あと「もう少し」映像フレームや映像に適した環境音があればいいのにと思ったことはありませんか?カットが早すぎたり、開始が遅すぎたりする素材を使用したことはありませんか?グッとくる瞬間や余韻に浸る瞬間の編集のために、「あともう少しあれば」と思うことありますよね?

それは私たちアドビ社員も同じです。この度、ついに、Adobe Firefly Video Modelを搭載したAdobe Premiere Proの「生成拡張」(ベータ)を提供できることを嬉しく思います。

今年初めに限定公開した生成拡張に対する反響は圧倒的でした。それ以来、私たちはこの機能の試行錯誤を繰り返し、何百人ものプロのビデオ編集者からフィードバックを集めてきました。厄介なカットに気を取られることなく、視聴者をストーリーに引き込むために、生成拡張を活用した様々な方法を教えてもらいました。

皆様からのフィードバックにより、これまでで最も魅力的な新しい編集ツールを作成することができました。生成拡張は、ビデオ専門家によって、ビデオ専門家のために開発された、アドビ初の生成AI 機能です。そして、これはほんの始まりに過ぎません。

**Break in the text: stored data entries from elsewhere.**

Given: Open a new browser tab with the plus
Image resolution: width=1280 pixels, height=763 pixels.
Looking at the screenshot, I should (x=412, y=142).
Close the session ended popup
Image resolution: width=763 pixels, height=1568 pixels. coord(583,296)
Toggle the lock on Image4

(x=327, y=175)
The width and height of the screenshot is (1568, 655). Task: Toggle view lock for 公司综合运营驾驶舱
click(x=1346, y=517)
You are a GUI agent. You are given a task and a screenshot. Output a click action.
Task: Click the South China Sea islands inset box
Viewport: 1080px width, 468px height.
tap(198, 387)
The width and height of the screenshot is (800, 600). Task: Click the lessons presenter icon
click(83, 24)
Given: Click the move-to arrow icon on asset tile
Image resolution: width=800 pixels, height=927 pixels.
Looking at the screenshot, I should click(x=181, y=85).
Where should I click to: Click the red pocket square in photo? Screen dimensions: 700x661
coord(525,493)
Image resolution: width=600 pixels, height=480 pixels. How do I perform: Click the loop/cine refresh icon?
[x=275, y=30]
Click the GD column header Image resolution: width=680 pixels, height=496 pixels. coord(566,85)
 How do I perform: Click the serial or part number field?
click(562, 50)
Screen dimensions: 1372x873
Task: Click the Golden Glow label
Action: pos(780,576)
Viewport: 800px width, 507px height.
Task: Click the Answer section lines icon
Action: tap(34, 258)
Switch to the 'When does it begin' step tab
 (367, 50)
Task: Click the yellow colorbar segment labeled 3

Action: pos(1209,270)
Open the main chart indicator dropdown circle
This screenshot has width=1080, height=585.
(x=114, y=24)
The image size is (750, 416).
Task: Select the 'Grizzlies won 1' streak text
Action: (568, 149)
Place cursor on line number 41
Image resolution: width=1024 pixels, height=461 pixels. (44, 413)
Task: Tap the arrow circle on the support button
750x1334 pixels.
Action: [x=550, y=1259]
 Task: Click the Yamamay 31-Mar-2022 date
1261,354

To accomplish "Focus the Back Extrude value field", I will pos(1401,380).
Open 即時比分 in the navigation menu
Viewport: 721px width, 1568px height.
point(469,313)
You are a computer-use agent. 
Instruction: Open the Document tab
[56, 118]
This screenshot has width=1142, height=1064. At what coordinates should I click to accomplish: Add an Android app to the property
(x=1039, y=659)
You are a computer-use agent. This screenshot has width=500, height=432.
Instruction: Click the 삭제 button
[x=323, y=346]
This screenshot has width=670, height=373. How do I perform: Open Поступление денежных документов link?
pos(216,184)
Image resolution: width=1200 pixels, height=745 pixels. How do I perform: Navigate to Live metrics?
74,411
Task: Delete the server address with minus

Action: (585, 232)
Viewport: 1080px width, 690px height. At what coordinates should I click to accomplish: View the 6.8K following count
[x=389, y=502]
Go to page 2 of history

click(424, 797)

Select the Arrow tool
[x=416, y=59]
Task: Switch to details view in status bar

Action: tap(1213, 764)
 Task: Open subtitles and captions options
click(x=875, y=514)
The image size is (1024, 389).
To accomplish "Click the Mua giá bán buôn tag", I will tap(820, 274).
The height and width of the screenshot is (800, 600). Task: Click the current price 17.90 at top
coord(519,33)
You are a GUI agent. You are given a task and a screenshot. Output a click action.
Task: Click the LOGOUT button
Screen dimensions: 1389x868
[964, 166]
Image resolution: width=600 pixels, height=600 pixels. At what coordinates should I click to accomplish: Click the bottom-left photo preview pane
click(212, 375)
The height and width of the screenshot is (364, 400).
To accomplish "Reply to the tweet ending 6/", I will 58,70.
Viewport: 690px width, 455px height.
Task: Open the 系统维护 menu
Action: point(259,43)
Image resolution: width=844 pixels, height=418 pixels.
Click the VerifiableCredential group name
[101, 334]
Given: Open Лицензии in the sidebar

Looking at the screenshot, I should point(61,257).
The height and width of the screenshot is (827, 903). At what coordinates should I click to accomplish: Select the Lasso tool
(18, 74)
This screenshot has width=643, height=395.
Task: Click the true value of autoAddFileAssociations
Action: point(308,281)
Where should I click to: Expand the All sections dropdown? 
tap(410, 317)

他のAdobe Fireflyの生成AIモデルと同様に、Adobe Firefly Video Modelは安全に商業利用できるように設計されており、使用許可を得たコンテンツに対してのみトレーニングされているため、ユーザーのコンテンツでは決してトレーニングされないため、安心して使用いただけます。

まったく新しい編集ツール

生成拡張を使用すれば、ビデオクリップを延長してギャップを埋めたり、トランジションを滑らかにしたり、ショットを長く保持して完璧なタイミングで編集したりできます。この機能はツールバー内にあるので、編集ポイントを調整するのと同じくらい簡単にアクセスできます。

ビデオクリップやオーディオクリップの最初または最後をクリックしてドラッグするだけで、リアルで写実的なビデオやオーディオの拡張子を追加できます。撮影開始が遅すぎたり、カットが早すぎたりして、せっかくの素晴らしいビデオクリップが少し短くなってしまうことがあります。これを回避するために、おそらく多くの時間のかかる作業をしたことがあるでしょう。生成拡張機能を使用すれば、編集ポイントをクリックしてドラッグするだけです。さらに、拡張機能はバックグラウンドで作成されるため、作業を続けることができます。

JカットやLカットとトランジションが必要な部分にメディアを追加することで、ペースを調整できます。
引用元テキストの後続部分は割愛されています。